I borrowed this from the Raton Range.. Pretty Cool..
By Bob Morris, Sports Editor
• Fri, Jul 12, 2013
It seemed only natural to Dave Schutz that shooting sports become a New Mexico Activities Association sanctioned activity.
Schutz, the director of shotgun sports at the NRA Whittington Center, is among the individuals who put together an effort to introduce trap shooting as an NMAA event for the upcoming school year.
“I’ve been involved with 4-H shooting sports for years in Colorado,” Schutz said. “You have athletes who don’t have the strength or speed but have excellent eye to hand. They make excellent shooters.”
The effort first started through conversations between Schutz and former Raton schools Superintendent Dave Willden. Schutz added he has some friends who participated in high school programs sanctioned in other states and “one day, I decided that New Mexico needed that program too.”
Plans are to start with trap shooting, given that there are more trap clubs and ranges in the state than there are for skeet shooters.
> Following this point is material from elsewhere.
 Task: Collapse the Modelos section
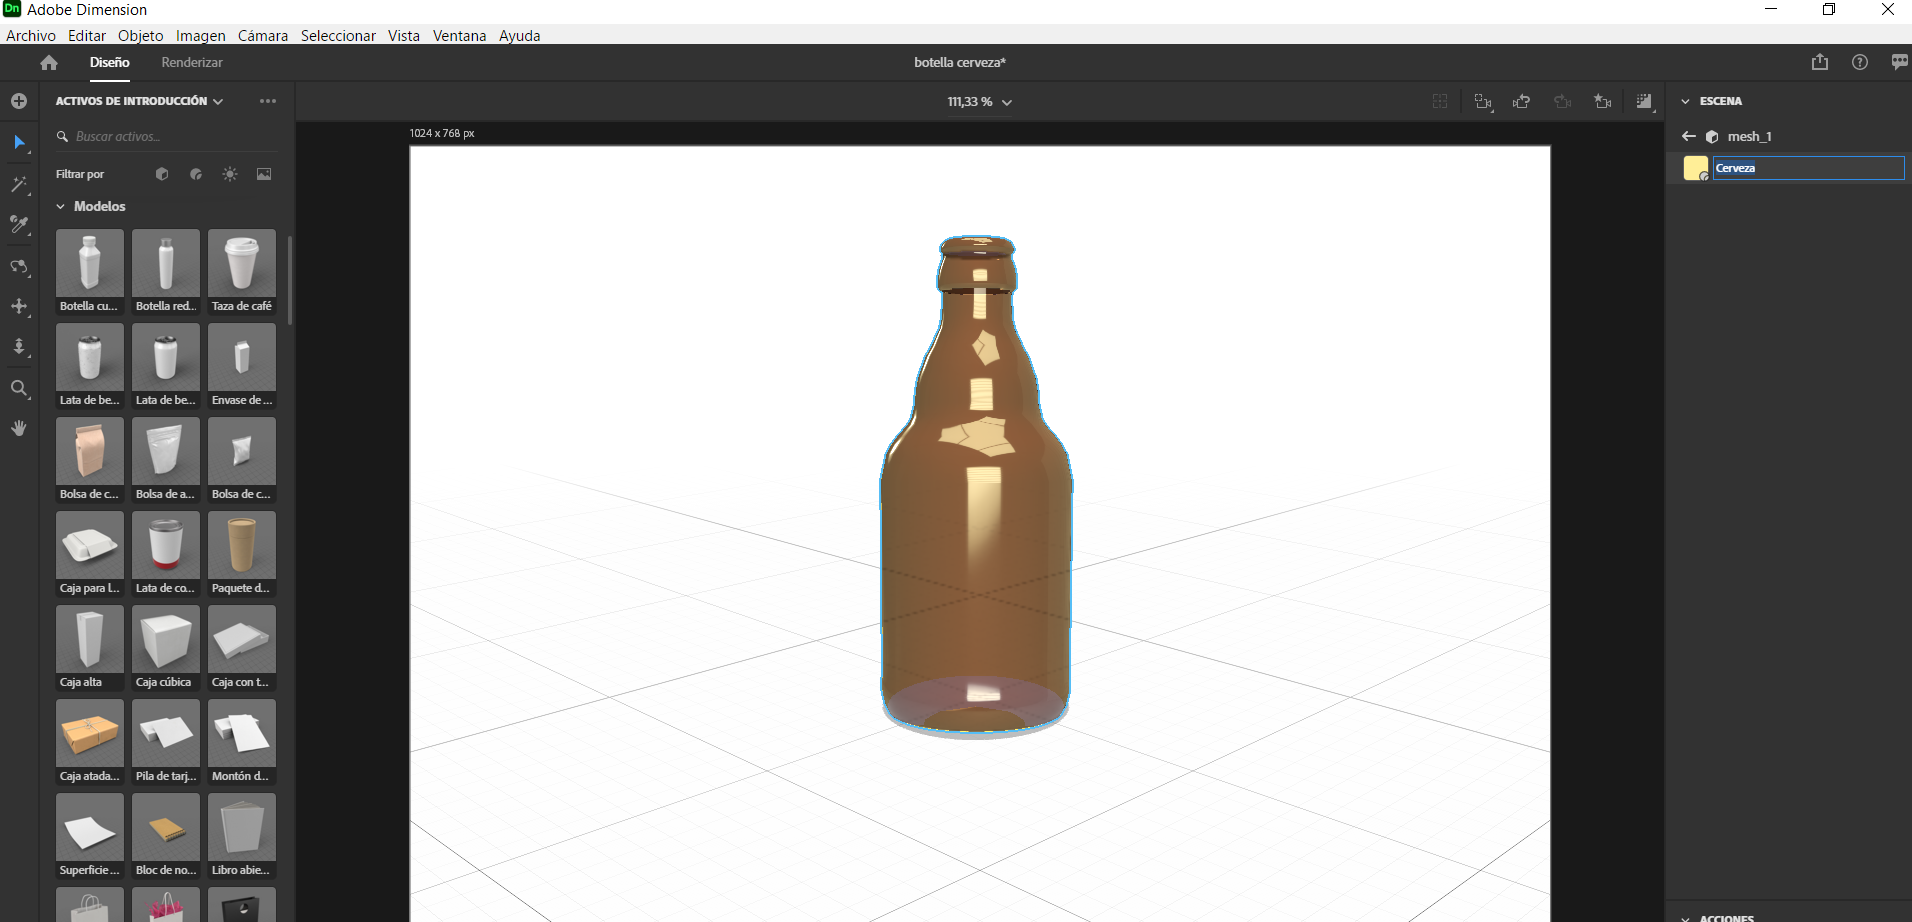[61, 207]
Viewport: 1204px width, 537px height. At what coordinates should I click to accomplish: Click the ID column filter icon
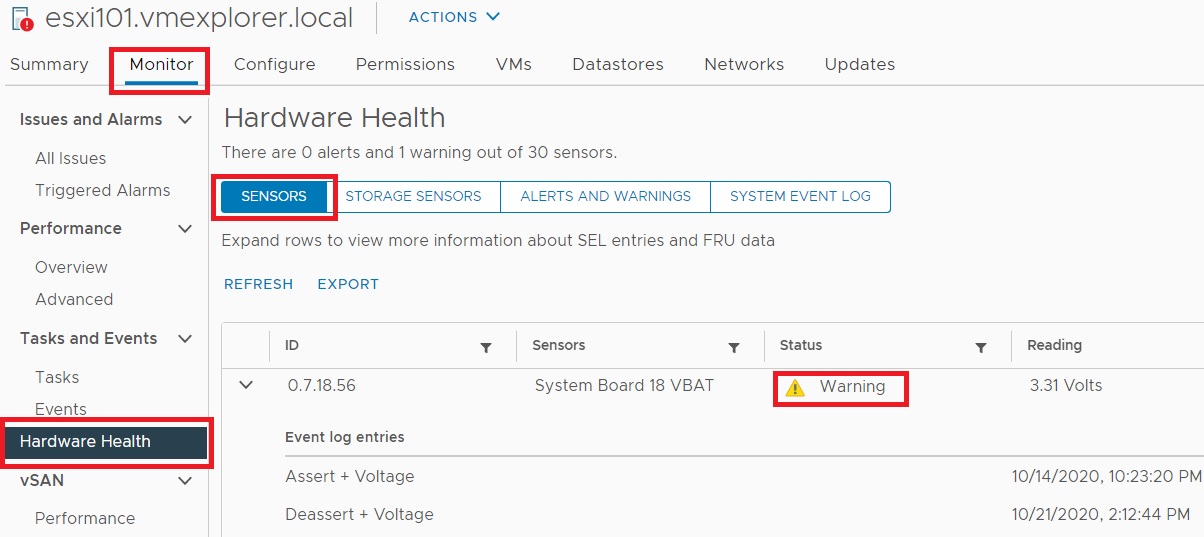(486, 347)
Schutz said trap shooting will serve as a starting point and “down the road, I’d love to see how it evolves to where it could mimic a collegiate program.”
Schutz said there are 42 schools currently on board with the program, including Raton, Springer, Maxwell, Cimarron, Des Moines and Clayton. The program would be open to boys and girls.
Schutz added the New Mexico State Trap Shoot Association backs the proposal, as does the New Mexico Department of Game and Fish and the New Mexico Amateur Trap Association. He said he has talked to NMAA Executive Director Sally Marquez, who has indicated her support. He said plans are to have an initial shoot in October, then work to get the NMAA board of directors behind supporting trap shooting as a sanctioned high school activity.
“This will have to be something, to an extent, that evolves,” Schutz said, adding that not every high school has the money available to support such a program. Schutz said he expects teams will have to raise their own money at first.
But if the program grows, Schutz said it could rival programs in other states. He noted Nebraska had 2,600 participants in its program and Iowa had 2,100, both programs that have been in place for some time. He added Nevada just started such a program and had 300 students at its first state shoot.
He said a positive about the program is that it will mean another activity is available to students — students who might not be interested in other sports currently offered.
“Any time we can get something new into the state and the school system, it gives athletes a reason to stay in school and keep their academics up,” Schutz said. “That’s the basis behind high school activities.”